3.2.5.[appellant 1 c.s.] heeft aan zijn vordering in reconventie samengevat het volgende ten grondslag gelegd. Nu het gebruik c.q. de bestemming van het appartement met indexnummer 105 in de splitsingsakte in het geheel niet is geregeld, is sprake van een omissie die moet worden ingevuld. Er is sprake van een besluit op grond van artikel 18 van de splitsingsakte. Daarvoor is op grond van artikel 50 lid 1 van de splitsingsakte een volstrekte meerderheid van stemmen voldoende. Met het quorum zoals aanwezig op de vergadering van eigenaars van 18 oktober 2011 is volgens [appellant 1 c.s.] rechtsgeldig beslist om in te stemmen met het gebruik van appartement met indexnummer 105 als woonruimte. [appellant 1 c.s.] is naar eigen zeggen ook door de VvE belast op een wijze die past bij de bestemming woonruimte. De stellingname door de VvE in deze procedure is niet congruent met haar eigen handelen, aldus [appellant 1 c.s.]
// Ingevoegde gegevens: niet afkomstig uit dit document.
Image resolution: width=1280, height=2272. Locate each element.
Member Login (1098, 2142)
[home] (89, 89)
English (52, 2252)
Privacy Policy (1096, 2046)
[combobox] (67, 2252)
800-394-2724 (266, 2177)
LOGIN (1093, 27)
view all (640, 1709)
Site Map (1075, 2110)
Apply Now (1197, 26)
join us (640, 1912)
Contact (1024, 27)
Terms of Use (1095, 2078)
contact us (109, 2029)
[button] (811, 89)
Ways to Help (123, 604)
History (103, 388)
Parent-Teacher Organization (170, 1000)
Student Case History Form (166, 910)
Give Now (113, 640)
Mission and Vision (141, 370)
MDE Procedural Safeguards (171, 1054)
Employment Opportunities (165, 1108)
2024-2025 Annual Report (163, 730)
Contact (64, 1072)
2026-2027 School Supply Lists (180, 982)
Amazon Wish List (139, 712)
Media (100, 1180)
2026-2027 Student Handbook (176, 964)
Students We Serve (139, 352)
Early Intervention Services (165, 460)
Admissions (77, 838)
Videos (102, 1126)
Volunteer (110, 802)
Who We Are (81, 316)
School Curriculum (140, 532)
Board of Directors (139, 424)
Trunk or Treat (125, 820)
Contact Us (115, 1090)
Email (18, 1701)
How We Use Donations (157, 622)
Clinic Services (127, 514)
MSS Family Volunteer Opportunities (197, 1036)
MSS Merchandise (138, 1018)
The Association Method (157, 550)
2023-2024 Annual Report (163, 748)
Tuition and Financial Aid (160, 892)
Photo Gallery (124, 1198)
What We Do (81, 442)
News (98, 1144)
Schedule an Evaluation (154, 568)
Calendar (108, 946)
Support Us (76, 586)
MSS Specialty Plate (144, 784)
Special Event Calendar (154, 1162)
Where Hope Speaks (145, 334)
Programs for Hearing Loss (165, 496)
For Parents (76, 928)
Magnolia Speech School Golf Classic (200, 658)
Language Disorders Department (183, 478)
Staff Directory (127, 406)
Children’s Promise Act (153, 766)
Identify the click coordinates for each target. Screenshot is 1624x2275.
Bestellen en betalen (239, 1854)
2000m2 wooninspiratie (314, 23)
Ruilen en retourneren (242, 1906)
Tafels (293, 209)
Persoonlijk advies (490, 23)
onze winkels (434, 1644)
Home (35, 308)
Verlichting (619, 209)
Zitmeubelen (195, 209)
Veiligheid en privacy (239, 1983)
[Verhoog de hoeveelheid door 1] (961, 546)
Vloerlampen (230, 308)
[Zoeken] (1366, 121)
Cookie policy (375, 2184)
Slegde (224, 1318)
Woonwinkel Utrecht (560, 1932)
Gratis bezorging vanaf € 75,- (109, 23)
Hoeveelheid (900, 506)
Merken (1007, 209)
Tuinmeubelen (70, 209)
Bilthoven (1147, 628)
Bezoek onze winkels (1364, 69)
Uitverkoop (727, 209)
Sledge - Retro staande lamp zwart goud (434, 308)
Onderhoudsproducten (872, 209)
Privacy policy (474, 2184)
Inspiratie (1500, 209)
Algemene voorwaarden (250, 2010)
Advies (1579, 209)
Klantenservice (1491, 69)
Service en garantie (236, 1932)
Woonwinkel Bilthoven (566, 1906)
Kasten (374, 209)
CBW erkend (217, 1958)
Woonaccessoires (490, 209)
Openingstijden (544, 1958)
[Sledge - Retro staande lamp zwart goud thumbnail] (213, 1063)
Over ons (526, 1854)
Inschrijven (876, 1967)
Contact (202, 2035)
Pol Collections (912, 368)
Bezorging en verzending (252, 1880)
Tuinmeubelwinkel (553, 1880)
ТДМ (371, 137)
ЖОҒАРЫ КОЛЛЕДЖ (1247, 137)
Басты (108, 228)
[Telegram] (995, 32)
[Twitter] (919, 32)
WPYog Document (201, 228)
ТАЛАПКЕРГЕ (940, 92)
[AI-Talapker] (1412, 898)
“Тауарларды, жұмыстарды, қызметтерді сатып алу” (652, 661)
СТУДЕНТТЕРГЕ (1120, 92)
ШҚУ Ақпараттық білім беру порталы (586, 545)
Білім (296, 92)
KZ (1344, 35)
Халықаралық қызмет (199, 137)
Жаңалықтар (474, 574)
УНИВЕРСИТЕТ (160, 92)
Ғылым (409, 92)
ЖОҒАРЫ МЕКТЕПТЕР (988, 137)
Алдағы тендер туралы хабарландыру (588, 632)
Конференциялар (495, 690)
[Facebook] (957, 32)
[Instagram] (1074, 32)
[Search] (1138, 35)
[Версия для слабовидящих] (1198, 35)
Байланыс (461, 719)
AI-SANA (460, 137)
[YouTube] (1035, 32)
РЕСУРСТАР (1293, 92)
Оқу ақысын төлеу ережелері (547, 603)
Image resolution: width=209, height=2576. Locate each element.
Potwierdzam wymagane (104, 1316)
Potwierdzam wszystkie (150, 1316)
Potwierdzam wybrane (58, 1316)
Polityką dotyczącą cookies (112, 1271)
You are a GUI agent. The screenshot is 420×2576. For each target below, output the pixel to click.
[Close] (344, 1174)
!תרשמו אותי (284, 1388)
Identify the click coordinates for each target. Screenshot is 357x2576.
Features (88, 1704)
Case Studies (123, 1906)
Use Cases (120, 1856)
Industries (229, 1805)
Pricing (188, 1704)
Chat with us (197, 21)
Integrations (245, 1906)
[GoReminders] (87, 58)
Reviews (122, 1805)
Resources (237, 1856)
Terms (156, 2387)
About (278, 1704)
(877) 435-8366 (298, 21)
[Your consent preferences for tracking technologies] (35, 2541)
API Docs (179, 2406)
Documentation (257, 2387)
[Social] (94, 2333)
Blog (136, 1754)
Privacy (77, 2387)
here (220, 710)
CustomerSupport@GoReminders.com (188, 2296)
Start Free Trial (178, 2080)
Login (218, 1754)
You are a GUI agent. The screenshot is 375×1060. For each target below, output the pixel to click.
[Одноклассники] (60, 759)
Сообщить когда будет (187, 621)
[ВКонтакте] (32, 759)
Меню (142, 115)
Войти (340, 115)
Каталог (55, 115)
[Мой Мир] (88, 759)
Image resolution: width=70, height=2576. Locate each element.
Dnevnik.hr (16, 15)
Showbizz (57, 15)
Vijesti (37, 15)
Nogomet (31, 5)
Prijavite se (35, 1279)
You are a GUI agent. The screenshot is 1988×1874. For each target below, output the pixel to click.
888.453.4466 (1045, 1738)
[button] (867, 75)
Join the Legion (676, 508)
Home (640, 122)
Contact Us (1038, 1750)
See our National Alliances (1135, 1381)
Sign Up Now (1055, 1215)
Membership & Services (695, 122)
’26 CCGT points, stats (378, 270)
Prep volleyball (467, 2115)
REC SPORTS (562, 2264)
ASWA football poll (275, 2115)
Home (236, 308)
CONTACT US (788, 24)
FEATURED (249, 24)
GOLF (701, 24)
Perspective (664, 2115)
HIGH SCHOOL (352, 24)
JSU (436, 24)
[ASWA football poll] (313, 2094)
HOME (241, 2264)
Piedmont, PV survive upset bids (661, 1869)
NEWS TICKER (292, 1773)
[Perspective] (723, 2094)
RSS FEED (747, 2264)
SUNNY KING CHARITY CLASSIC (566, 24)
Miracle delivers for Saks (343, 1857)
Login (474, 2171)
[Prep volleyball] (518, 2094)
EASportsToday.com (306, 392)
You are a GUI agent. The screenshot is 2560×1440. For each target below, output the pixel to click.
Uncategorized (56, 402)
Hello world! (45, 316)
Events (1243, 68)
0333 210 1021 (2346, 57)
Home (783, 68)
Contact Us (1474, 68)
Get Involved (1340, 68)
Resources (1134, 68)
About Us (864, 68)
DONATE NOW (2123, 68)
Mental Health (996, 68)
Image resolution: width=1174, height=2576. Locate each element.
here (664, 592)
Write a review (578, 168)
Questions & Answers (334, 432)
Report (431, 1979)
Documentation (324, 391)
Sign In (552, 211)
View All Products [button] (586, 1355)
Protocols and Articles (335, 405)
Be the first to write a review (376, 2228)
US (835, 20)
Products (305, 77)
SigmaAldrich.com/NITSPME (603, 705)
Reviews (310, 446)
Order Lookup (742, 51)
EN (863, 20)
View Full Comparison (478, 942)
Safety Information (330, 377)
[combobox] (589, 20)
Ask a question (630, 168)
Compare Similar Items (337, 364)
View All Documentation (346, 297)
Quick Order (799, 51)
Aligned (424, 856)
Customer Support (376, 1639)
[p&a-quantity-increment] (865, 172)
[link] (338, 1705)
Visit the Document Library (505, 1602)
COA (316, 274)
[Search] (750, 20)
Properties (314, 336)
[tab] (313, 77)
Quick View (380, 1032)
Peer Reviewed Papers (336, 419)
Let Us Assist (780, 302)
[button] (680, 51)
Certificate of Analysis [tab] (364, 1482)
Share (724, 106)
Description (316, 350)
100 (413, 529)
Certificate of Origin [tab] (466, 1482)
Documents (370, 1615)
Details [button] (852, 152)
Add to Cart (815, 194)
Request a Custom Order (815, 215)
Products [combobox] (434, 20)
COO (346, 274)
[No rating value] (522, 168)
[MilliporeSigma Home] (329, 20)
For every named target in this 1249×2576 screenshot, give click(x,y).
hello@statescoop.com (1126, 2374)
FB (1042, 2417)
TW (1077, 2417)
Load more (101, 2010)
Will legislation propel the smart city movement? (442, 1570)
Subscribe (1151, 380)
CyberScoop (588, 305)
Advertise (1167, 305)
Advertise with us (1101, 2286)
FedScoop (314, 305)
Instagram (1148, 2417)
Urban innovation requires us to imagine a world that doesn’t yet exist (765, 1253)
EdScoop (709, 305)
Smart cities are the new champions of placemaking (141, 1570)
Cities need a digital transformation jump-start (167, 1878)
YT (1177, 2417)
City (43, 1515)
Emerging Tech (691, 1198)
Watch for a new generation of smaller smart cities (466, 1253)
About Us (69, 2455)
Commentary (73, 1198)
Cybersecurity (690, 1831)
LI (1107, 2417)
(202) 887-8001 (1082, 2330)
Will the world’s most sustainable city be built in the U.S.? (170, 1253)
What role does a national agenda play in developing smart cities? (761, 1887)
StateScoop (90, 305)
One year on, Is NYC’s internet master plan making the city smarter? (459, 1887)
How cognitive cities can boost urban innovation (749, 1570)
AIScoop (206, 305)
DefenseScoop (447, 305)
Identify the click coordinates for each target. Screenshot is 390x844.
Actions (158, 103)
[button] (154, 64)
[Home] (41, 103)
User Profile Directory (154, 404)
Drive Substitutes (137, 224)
3.2.6.De VvE heeft gemotiveerd verweer gevoerd. Dat verweer zal, voor zover in hoger beroep van belang, in het navolgende aan de orde komen.
3.2.7.In het tussenvonnis van 11 september 2019 heeft de rechtbank (kort samengevat) in conventie geoordeeld dat de verklaring voor recht ten aanzien van de bestemming van het appartementsrecht met indexnummer 105 toewijsbaar is. In reconventie heeft de rechtbank geoordeeld dat de door [appellant 1 c.s.] gevorderde verklaring voor recht niet toewijsbaar is.
3.2.7.In het eindvonnis van 5 februari 2020 heeft de rechtbank in conventie
- voor recht verklaard dat het appartementsrecht met indexnummer 105 , kadastraal bekend gemeente [gemeente] , [sectieletter] complexaanduiding [complexaanduiding 1] -A , als bestemming heeft:
ruimte tot welk uitsluitend gebruik de gerechtigden tot een woonruimte in de gebouwen [gebouw] -A als [gebouw] -B tezamen gerechtigd zijn en ten aanzien waarvan zij samen een functie voor gemeenschappelijk gebruik bepalen,
- voor recht verklaard dat de gerechtigden tot een woonruimte in het appartementencomplex [gebouw] -A en [gebouw] -B, tezamen, schade hebben gelden voor elke maand dat zij geen gebruik hebben kunnen maken en in de toekomst geen gebruik kunnen maken van het appartement met indexnummer 105 , vanaf het moment dat [appellant 1] en [appellant 2] van dat appartement juridisch eigenaar zijn geworden,
- voor recht verklaard dat de hiervoor bedoelde schade die de gerechtigden tot een woonruimte in het appartementencomplex [gebouw] -A en [gebouw] -B, tezamen hebben geleden gelijk is aan een bedrag gelijk aan een huursom van € 700,- per maand,
en [appellant 1 c.s.] in de proceskosten veroordeeld.
In reconventie heeft de rechtbank de vorderingen van [appellant 1 c.s.] afgewezen en [appellant 1 c.s.] in de proceskosten veroordeeld.